In the molecular part of the study, WNV nucleic acid presence in serum samples was examined using the reverse transcriptase polymerase chain reaction method. WNV
nucleic acid was only detected in four of the positive blood serum samples belonging to donkeys.
In parallel with the study performed by Ledermann et al. [20], detection of WN nucleic acid presence by RT-PCR method in serum samples detected as antibody positive by ELISA technique set us thinking that donkeys whose serum we collected were subclinically infected and samplings might have been done at the end of viremia, that is at the stage where the animals became seroconversion. Because detecting nucleic acid presence in serum samples is a prominent evidence of WN infection existence [12, 20].

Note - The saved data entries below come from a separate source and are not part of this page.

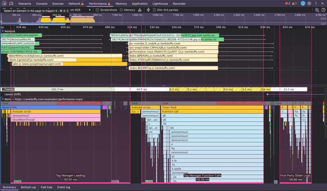Click the red error count badge

(288, 3)

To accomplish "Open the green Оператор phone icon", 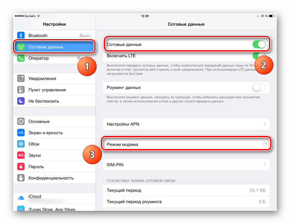I will (21, 58).

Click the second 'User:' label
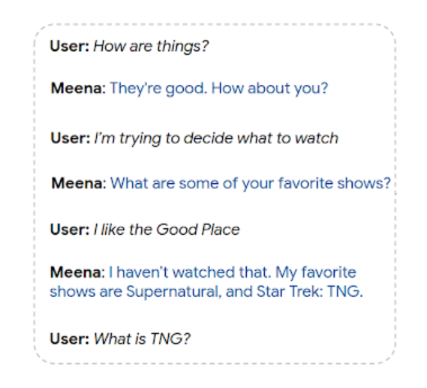(x=71, y=138)
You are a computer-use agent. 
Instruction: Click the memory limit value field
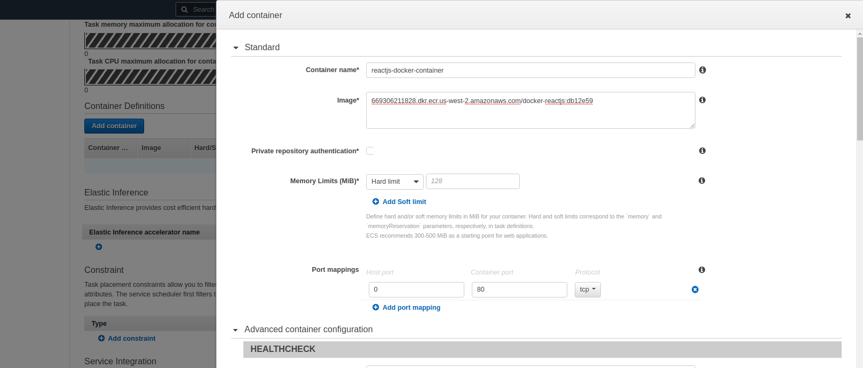472,182
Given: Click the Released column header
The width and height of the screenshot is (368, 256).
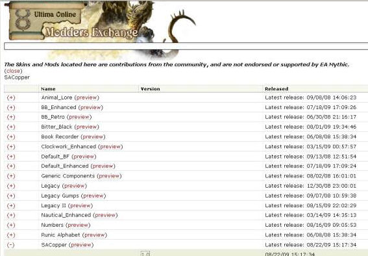Looking at the screenshot, I should tap(276, 89).
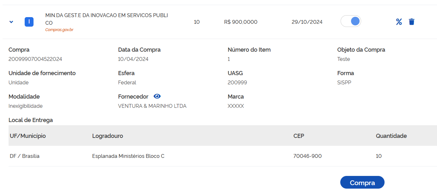Click the Logradouro column header

[x=108, y=136]
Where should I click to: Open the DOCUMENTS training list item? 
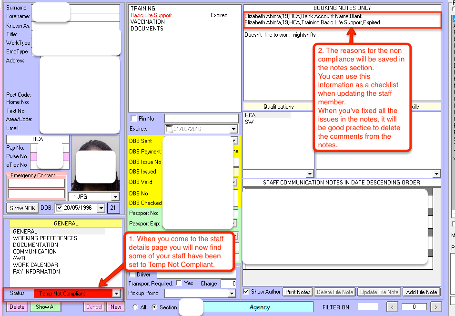(147, 29)
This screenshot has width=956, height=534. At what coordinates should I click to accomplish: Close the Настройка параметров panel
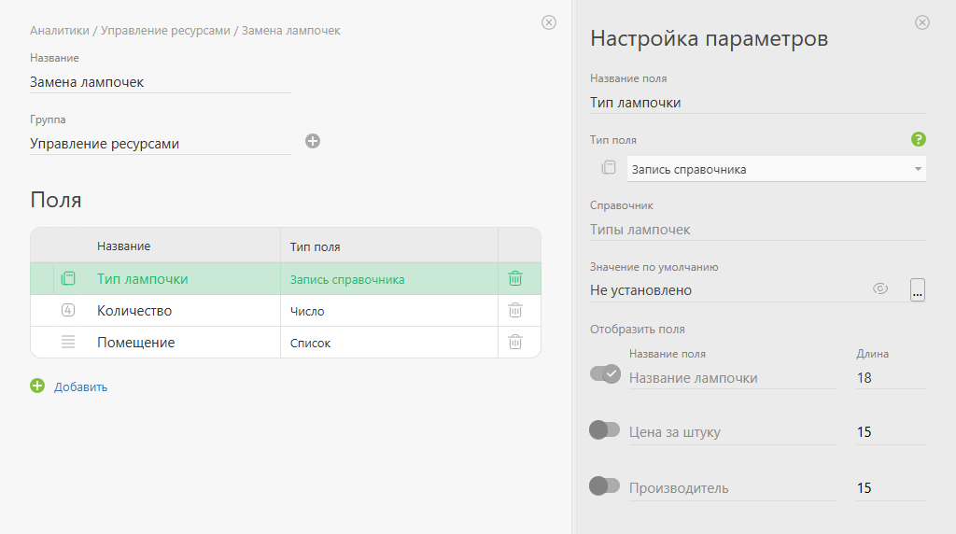921,22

It is thought that the reason seropositivity was high in donkeys is due to the fact that because the donkeys in the village and plateaus where the study was conducted are used especially for carrying water, they have a higher risk of being exposed to vectors carrying infectious agents in wetland areas. It was decided that the reason seropositivity was higher in the Igdir region compared to the other two regions is due to the fact that it has a hotter climate and vector population could be more widespread.
In conclusion, this study has shown that WNV infection is found at different rates in horses, donkeys and domestically-bred geese. In order to avoid the aforementioned disease, reducing the contact between humans and vector mosquitoes and ticks is a helpful way to drop the rate of mortality, morbidity and infection, and this can be achieved through control activities of mosquitoes, ticks, and winged insects or vectors. In addition, the importance of vaccination should not be forgotten and more effort than ever should be made in this area. Also, the necessity of informing animal breeders about infectious diseases and the preparation of animal shelters in modern conditions gains importance.
Acknowledgement
This project was supported by the Commission for the Scientific Research Projects of Kafkas University (Project name: Serological investigation of West Nile virus infections in horses, donkeys and Turkish native geese in Kars, Ardahan and Igdir provinces. Project No.: 2013-VF-98).